Has contado todas las historias posibles, sabés qué es lo que funciona. ¿Te frenabas en algún momento si caías en el efectismo?
– Si la historia lo exige, se cuenta lo que haya que contar. En eso sí que no tengo una censura. Es decir, ¿qué historia contamos? Primero y principal: ¿quién es el que cuenta? ¿Desde dónde se cuenta? ¿Cuál es el punto de vista? ¿Quién es el que se asoma a la historia? ¿Es alguien que participa de ella, que la mira por encima, que tiene algunos datos y otros no, que la desprecia, que la aprecia? Una vez que sabés desde dónde contar, la historia se cuenta, no la contamos. Eso es algo que cuando uno escribe lo ejerce, sabe que es así. Si eso está planteado, después el modo en que se evoluciona la historia lo da la historia misma. Se hace desde adentro la evolución. Si es una historia que realmente vos creés que tenés que contar, dejate llevar. O sea que el compromiso va por confiar en la historia y en el lector. En el lector. Yo tengo gran aprecio por los lectores. No los menosprecio, no me parece que sean menos que yo, me parece que son tanto como yo, por lo menos. Un buen lector es alguien muy apreciable, tal vez más que un escritor. Y siempre deseo buenos lectores.
Pensando en esos lectores, ¿cómo queda registro para los pibes de que hubo algo que paró al mundo, una pandemia que ellos vivieron, y sobre la que no se articulan demasiados sentidos?

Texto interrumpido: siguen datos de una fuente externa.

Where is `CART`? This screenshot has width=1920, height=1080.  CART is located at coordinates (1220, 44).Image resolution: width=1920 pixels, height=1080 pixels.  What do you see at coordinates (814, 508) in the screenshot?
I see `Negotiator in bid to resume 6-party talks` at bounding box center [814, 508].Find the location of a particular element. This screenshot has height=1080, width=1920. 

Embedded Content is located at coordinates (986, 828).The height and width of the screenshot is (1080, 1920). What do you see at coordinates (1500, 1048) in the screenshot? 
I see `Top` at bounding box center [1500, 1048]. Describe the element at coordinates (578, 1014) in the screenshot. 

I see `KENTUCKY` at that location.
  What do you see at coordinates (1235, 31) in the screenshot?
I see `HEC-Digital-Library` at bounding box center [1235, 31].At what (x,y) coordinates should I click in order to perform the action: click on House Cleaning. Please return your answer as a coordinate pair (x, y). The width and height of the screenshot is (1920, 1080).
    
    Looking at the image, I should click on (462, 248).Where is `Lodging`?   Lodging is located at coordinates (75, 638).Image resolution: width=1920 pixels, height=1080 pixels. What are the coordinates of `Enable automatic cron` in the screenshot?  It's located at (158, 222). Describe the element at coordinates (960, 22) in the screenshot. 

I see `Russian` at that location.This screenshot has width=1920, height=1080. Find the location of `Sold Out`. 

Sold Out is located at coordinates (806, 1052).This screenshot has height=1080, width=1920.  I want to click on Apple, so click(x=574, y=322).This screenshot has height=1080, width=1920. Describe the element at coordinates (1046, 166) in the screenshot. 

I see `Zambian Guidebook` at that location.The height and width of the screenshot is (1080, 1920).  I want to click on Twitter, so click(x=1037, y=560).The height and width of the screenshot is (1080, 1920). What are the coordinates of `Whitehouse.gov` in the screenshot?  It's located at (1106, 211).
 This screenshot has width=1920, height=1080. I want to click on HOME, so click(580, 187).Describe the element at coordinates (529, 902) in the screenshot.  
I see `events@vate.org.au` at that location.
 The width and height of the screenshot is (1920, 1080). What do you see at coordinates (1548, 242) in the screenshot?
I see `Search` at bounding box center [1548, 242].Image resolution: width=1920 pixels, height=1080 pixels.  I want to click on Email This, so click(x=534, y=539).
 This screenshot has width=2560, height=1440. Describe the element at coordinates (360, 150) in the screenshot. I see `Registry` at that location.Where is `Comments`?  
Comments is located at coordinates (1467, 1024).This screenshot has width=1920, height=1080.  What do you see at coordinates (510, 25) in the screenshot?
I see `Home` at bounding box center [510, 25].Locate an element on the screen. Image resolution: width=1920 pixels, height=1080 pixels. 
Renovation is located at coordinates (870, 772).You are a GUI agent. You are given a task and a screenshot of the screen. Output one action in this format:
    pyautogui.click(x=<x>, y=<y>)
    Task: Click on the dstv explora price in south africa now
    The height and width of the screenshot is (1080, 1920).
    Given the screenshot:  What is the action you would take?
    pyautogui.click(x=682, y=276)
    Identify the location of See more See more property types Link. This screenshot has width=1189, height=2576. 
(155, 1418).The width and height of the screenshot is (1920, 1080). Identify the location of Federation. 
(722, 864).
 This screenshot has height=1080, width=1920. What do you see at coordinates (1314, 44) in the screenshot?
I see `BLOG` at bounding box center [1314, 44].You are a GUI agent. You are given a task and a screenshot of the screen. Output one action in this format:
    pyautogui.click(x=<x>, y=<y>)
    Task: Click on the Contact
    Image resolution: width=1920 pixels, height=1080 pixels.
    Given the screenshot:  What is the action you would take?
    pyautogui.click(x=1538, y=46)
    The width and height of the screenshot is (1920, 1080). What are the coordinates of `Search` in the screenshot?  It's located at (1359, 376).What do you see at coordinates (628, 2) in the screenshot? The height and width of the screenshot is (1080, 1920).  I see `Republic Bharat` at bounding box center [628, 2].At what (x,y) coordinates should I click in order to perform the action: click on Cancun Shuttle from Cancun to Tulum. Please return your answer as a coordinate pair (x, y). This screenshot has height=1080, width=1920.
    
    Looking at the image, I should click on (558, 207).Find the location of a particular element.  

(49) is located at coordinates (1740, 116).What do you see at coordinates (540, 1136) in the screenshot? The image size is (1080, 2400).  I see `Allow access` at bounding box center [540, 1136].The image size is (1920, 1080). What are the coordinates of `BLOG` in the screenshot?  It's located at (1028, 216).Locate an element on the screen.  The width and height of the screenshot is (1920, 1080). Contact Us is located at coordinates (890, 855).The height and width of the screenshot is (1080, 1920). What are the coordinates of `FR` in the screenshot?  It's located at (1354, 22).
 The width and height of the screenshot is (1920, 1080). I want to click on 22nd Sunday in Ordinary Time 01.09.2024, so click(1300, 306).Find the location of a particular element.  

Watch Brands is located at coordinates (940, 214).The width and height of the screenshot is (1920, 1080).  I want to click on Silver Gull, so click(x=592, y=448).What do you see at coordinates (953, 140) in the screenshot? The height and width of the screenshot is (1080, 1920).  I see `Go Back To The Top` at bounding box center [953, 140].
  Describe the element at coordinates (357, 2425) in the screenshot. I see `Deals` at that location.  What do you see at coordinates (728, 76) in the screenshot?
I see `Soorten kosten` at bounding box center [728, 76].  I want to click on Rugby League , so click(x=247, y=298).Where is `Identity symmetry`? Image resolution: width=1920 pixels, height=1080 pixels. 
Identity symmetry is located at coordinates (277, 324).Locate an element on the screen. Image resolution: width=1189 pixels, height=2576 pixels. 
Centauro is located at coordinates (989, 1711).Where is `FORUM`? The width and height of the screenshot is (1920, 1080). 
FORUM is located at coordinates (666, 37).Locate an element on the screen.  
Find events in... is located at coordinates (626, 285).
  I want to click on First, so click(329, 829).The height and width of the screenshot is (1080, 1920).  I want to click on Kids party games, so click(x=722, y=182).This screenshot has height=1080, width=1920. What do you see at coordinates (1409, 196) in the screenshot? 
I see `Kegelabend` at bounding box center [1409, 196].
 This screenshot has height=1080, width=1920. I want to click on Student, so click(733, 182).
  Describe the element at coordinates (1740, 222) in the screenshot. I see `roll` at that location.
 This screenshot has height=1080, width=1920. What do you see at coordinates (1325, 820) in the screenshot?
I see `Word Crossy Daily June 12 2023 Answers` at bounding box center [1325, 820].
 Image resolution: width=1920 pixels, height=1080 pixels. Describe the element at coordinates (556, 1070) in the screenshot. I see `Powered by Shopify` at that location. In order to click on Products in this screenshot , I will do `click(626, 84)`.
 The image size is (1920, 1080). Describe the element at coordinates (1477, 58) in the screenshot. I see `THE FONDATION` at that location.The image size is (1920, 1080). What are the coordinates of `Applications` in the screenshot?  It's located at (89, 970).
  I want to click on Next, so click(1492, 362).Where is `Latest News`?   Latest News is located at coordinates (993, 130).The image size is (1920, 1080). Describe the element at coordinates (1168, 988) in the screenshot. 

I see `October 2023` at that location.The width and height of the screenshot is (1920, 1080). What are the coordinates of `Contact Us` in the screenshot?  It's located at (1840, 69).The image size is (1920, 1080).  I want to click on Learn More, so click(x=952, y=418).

– Que paró al mundo y que nadie les explicó cómo empezó, ni cómo se llevó adelante, ni cómo lo solucionaron. Les mienten, se lo tapan. Es un tema sobre el que por supuesto teníamos que hablar todos, pero para los chicos queda como una cosa medio oscura, porque no saben muy bien. Porque si uno critica el modo en que se transitó la pandemia desde las políticas públicas, uno le hace el caldo gordo a la derecha. Claro, exactamente, entonces lo tenés que decir. Si te parece que la vacuna en realidad no funcionó tan bien como habían dicho que iba a funcionar, bueno, entonces sos un reaccionario y te tienen que cortar la cabeza. Ese es el tipo de prejuicio que es terrible y lo tenemos instaladísimo en el país, es una cosa impresionante. Hay que poder mover la estantería, hay que poder mover la cabeza, si no, no sé cómo vamos a hacer. Ese sería un aprendizaje fantástico para los jóvenes: que alguien, un libro, un programa de televisión, lo que sea, tratara el tema de frente, con ellos, incluso con las preguntas de ellos. ¿Sabés por qué? Porque les estamos dejando este mundo tenemos que decirles las cosas como son, aunque nos dé vergüenza. Eso es el tema: aceptar la complejidad del mundo. Y yo creo que no está mal que sea complejo, siempre pienso que por suerte es tan complejo que hasta cabe la esperanza. Aparece eso que nadie esperaba, pero si uno lo simplifica no deja salidas. Es así, porque la complejidad te permite esa vuelta de tuerca insólita que en algún momento te salva.